> _Exercise text_
- Opening Delimiter -

- Born: Alexander Grigoryevich Barmin August 16, 1899 Mogilev, Russian Empire
- Died: December 25, 1987 (aged 88) Rockville, Maryland, U.S.
- Other name: Alexander Barmine
- Occupations: Diplomat, spy, propagandist
- Employer(s): Soviet GRU, US VOA, USIA
- Known for: Defection
- Spouses: Olga Federovna; ; Edith Kermit Roosevelt ​ ​(m. 1948; div. 1952)​ Halyna Barmine;
- Children: 5, including Margot Roosevelt
- Relatives: Theodore Roosevelt (grandfather-in-law)

= Alexander Gregory Barmine =

Soviet officer and dissident (1899–1987)

Alexander Grigoryevich Barmin (Александр Григорьевич Бармин; August 16, 1899 – December 25, 1987), commonly known as Alexander Barmine, was an officer in the Soviet Army and diplomat who fled the purges of the Joseph Stalin era for France and then the United States, where he served the US government (including the OSS, VOA, and USIA) and also testified before congressional committees (including the SISS).

==Background==
Alexander Grigoryevich Barmin was born on August 16, 1899, in Mogilev, Mogilev Governorate, Russian Empire (now Belarus). His father, whose surname was originally Graff, was a teacher and came from an ethnic German colonist family, while Alexander's mother was Ukrainian.

Barmine was educated at a state gymnasium in Kiev and St. Vladimir Imperial University. Barmine later attended the Infantry Officers' School in Minsk, the M. V. Frunze Military Academy in Moscow, and the Moscow Institute of Oriental Studies.

==Career==

===USSR government===

In 1919, Barmine joined the Red Army and participated in the Russian Civil War that followed the Russian Revolution. Sent to a Red Army officer's academy, he served in several battles. In 1921, he served as a military attaché at the Soviet embassy in Bukhara.

- Closing Delimiter -

Saved data entries
- Opening Delimiter -

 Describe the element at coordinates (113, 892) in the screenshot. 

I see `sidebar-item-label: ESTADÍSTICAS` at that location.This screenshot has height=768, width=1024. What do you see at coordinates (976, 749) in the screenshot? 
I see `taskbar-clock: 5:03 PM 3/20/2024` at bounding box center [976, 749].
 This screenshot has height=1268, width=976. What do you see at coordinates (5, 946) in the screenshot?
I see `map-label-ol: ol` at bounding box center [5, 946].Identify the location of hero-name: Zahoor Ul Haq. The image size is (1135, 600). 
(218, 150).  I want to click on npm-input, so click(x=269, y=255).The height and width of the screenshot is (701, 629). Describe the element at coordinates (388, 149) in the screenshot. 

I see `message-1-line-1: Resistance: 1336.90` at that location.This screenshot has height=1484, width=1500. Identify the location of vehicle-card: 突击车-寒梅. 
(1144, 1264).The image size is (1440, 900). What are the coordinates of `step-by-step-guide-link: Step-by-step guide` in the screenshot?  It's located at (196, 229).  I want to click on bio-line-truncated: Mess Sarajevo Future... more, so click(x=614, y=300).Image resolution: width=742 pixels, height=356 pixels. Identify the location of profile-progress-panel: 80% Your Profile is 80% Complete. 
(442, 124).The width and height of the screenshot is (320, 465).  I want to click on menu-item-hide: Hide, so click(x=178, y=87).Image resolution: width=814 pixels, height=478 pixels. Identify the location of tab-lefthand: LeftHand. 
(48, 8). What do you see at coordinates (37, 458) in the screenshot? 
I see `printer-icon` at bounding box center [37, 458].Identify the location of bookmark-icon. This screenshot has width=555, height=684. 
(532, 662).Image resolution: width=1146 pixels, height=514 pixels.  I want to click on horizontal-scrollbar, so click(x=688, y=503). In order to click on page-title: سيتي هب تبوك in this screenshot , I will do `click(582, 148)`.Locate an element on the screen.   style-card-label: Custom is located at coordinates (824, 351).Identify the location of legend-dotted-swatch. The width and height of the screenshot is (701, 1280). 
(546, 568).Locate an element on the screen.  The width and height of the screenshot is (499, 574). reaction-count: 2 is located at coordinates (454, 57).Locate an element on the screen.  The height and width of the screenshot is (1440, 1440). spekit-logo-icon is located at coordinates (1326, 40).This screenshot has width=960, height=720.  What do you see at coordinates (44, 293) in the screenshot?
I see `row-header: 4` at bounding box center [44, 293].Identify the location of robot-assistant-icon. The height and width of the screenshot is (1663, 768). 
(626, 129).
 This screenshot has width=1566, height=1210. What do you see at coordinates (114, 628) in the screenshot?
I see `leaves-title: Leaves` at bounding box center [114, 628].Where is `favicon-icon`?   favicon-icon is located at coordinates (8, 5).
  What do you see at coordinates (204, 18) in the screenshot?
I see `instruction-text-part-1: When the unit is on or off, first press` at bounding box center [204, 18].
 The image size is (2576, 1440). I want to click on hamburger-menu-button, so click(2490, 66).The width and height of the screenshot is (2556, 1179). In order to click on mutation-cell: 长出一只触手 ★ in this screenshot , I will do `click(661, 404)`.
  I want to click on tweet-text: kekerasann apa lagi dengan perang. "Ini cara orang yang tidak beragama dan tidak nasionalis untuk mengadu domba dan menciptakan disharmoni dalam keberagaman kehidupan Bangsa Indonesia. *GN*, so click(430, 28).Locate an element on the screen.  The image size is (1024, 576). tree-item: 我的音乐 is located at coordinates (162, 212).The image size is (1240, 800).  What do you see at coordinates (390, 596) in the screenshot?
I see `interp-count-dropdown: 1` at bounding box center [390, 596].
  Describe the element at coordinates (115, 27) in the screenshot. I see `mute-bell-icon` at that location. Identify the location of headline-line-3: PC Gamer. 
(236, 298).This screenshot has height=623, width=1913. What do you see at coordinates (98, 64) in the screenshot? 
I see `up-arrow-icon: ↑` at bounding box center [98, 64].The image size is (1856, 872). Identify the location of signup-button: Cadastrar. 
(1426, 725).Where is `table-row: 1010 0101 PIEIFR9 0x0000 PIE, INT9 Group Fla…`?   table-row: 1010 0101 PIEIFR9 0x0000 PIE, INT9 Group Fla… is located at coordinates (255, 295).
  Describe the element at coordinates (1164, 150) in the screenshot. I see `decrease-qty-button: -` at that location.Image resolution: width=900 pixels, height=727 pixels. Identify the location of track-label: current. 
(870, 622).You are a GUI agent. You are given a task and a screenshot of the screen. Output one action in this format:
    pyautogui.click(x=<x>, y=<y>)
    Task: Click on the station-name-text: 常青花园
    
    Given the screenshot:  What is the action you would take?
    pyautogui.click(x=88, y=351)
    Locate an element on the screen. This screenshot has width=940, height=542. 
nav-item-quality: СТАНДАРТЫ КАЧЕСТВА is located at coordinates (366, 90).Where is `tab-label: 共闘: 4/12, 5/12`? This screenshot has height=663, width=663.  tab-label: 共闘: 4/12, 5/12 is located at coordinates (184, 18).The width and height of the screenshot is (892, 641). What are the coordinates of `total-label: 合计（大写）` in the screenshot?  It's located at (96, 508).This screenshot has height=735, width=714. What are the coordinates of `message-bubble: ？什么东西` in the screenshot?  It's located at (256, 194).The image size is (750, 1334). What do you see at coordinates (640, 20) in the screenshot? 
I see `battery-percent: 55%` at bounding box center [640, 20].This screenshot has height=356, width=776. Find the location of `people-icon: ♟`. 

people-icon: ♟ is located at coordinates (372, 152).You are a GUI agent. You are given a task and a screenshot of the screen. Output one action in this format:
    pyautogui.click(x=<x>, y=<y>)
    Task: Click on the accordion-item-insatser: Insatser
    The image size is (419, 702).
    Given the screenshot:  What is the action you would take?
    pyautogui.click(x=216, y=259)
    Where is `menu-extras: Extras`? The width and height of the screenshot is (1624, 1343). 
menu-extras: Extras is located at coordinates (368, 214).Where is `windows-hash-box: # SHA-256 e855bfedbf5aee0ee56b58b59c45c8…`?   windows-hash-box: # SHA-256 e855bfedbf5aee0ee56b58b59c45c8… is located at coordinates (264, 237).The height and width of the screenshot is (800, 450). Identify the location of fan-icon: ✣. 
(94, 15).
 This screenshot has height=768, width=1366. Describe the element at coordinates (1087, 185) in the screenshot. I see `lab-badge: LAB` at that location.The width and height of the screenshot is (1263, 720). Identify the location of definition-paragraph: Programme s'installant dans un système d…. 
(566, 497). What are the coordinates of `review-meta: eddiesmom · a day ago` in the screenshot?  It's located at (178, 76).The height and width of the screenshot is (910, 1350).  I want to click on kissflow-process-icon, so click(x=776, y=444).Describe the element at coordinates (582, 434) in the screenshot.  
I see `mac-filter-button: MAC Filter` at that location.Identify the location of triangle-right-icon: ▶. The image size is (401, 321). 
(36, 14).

- Closing Delimiter -

Reproduce the part of the Alexander Barmine biography starting at "- Other name: Alexander" and ending at "(including the SISS).", word for word.

- Other name: Alexander Barmine
- Occupations: Diplomat, spy, propagandist
- Employer(s): Soviet GRU, US VOA, USIA
- Known for: Defection
- Spouses: Olga Federovna; ; Edith Kermit Roosevelt ​ ​(m. 1948; div. 1952)​ Halyna Barmine;
- Children: 5, including Margot Roosevelt
- Relatives: Theodore Roosevelt (grandfather-in-law)

= Alexander Gregory Barmine =

Soviet officer and dissident (1899–1987)

Alexander Grigoryevich Barmin (Александр Григорьевич Бармин; August 16, 1899 – December 25, 1987), commonly known as Alexander Barmine, was an officer in the Soviet Army and diplomat who fled the purges of the Joseph Stalin era for France and then the United States, where he served the US government (including the OSS, VOA, and USIA) and also testified before congressional committees (including the SISS).